The problem here is real, but this analysis is of why it occurs is mistaken.
The AI companies are NOT incentived to maximize engagement the way that social media companies are, because they have a different business model.
🧵
Facebook and twitter source their content from users and get their revenue from adds.
It's basically free to serve webpages, and the more time people send scrolling the more ad impression, the more revenue.
Cost is fixed, and revenue is variable.
The AI companies are different. So far, they don't make money from ads. Currently, their revenue comes from subscriptions.
Unlike serving webpages of user-generated content, running inference on their AI models is a cost. They only have so many GPUs.
Revenue is fixed and cost is variable.
So for an AI company in early 2026, the ideal user-behavior (from a naive revenue maximizing perspective), is for each person to sign up for a big subscription, and then rarely, or never, actually use the product.
The AI companies are NOT incentivized to keep you endlessly engaged, the way twitter, TikTok, and instagram are.

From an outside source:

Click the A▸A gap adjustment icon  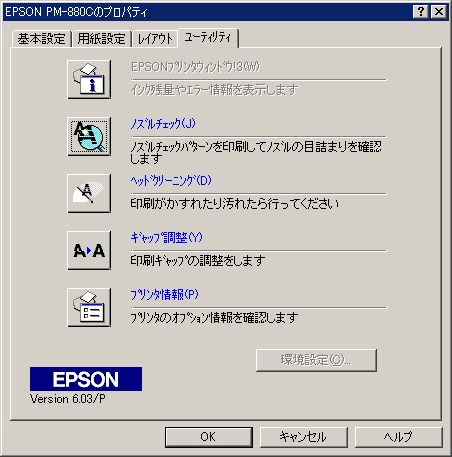(x=89, y=250)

The underlying mechanisms that lead to chatbots behaving in so obsequiously, and ultimately leads to users experiencing AI psychosis, is weirder than "the companies are optimizing for engagement."
The simplified gist is
"When training the AI models, a bunch of human raters are hired to upvote the responses that are more helpful-seeming. But raters tend to evaluate responses that agree with them, or validate them, as more helpful."
It's closer to...
"The company is trying to make a helpful assistant, and the the AI learns to optimize for engagement, on it's own."
...than...
"The company is _trying_ to make an AI that optimizes for engagement, to make lots of money."

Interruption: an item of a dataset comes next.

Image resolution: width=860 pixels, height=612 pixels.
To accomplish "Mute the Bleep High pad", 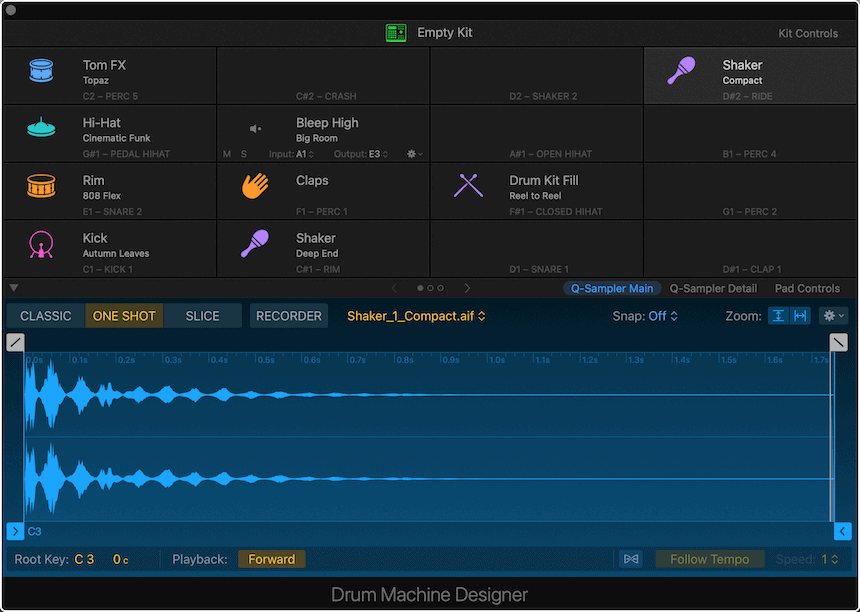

This dynamic is called "ai sycophancy", it's been studied a lot, going back to 2022.
arxiv.org/abs/2212.09251
Sycophancy can extend as far as validating the user's delusions, or even worse, egging them on.
Hence, AI psychosis.
So far, it's proved a hard and subtle problem to train AIs to be helpful without also training them to validate delusions.
Progress has been made, but the problem has also gotten worse with successive model releases, as AI capabilities has improved.
alignment.anthropic.com/2025/openai-fi…
The companies definitely want to stop their models from sometimes making people crazy! That hurts their brand which hurts their bottom-line.
They are working to reduce this kind of behavior, with mixed success.